> **Problem to solve**: Would you write the data out once more, exactly as it is?

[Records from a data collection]
.....
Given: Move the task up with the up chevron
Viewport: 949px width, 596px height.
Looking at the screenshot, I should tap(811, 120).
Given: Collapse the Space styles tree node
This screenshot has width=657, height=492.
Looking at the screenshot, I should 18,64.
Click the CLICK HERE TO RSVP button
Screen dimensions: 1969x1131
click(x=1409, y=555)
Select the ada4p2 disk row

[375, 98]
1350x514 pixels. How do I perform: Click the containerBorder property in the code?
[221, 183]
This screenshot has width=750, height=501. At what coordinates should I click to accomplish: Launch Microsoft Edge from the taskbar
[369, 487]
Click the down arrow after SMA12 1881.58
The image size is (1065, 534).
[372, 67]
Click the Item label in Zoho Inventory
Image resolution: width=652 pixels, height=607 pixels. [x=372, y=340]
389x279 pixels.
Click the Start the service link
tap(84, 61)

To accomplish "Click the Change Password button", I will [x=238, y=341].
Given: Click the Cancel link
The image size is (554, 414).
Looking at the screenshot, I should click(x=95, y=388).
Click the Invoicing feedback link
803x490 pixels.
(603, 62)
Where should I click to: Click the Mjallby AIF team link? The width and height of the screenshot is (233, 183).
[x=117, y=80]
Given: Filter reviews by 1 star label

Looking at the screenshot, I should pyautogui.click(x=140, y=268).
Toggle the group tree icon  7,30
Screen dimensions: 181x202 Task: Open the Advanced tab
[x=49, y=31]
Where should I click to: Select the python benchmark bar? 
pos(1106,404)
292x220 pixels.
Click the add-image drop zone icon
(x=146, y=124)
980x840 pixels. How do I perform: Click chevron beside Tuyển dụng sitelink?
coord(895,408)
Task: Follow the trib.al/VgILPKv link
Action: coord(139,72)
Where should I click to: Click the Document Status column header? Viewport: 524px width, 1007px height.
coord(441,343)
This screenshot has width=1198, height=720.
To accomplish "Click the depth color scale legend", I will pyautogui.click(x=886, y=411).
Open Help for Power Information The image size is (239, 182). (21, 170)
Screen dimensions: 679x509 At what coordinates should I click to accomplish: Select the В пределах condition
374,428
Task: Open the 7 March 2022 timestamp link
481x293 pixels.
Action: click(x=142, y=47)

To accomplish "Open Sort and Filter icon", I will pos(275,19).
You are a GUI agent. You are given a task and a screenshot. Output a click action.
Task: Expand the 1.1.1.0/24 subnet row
.....
> **Answer to this exercise**:
Given: Move the task up with the up chevron
Viewport: 949px width, 596px height.
Looking at the screenshot, I should tap(811, 120).
Given: Collapse the Space styles tree node
This screenshot has width=657, height=492.
Looking at the screenshot, I should 18,64.
Click the CLICK HERE TO RSVP button
Screen dimensions: 1969x1131
click(x=1409, y=555)
Select the ada4p2 disk row

[375, 98]
1350x514 pixels. How do I perform: Click the containerBorder property in the code?
[221, 183]
This screenshot has width=750, height=501. At what coordinates should I click to accomplish: Launch Microsoft Edge from the taskbar
[369, 487]
Click the down arrow after SMA12 1881.58
The image size is (1065, 534).
[372, 67]
Click the Item label in Zoho Inventory
Image resolution: width=652 pixels, height=607 pixels. [x=372, y=340]
389x279 pixels.
Click the Start the service link
tap(84, 61)

To accomplish "Click the Change Password button", I will [x=238, y=341].
Given: Click the Cancel link
The image size is (554, 414).
Looking at the screenshot, I should click(x=95, y=388).
Click the Invoicing feedback link
803x490 pixels.
(603, 62)
Where should I click to: Click the Mjallby AIF team link? The width and height of the screenshot is (233, 183).
[x=117, y=80]
Given: Filter reviews by 1 star label

Looking at the screenshot, I should pyautogui.click(x=140, y=268).
Toggle the group tree icon  7,30
Screen dimensions: 181x202 Task: Open the Advanced tab
[x=49, y=31]
Where should I click to: Select the python benchmark bar? 
pos(1106,404)
292x220 pixels.
Click the add-image drop zone icon
(x=146, y=124)
980x840 pixels. How do I perform: Click chevron beside Tuyển dụng sitelink?
coord(895,408)
Task: Follow the trib.al/VgILPKv link
Action: coord(139,72)
Where should I click to: Click the Document Status column header? Viewport: 524px width, 1007px height.
coord(441,343)
This screenshot has width=1198, height=720.
To accomplish "Click the depth color scale legend", I will pyautogui.click(x=886, y=411).
Open Help for Power Information The image size is (239, 182). (21, 170)
Screen dimensions: 679x509 At what coordinates should I click to accomplish: Select the В пределах condition
374,428
Task: Open the 7 March 2022 timestamp link
481x293 pixels.
Action: click(x=142, y=47)

To accomplish "Open Sort and Filter icon", I will pos(275,19).
You are a GUI agent. You are given a task and a screenshot. Output a click action.
Task: Expand the 1.1.1.0/24 subnet row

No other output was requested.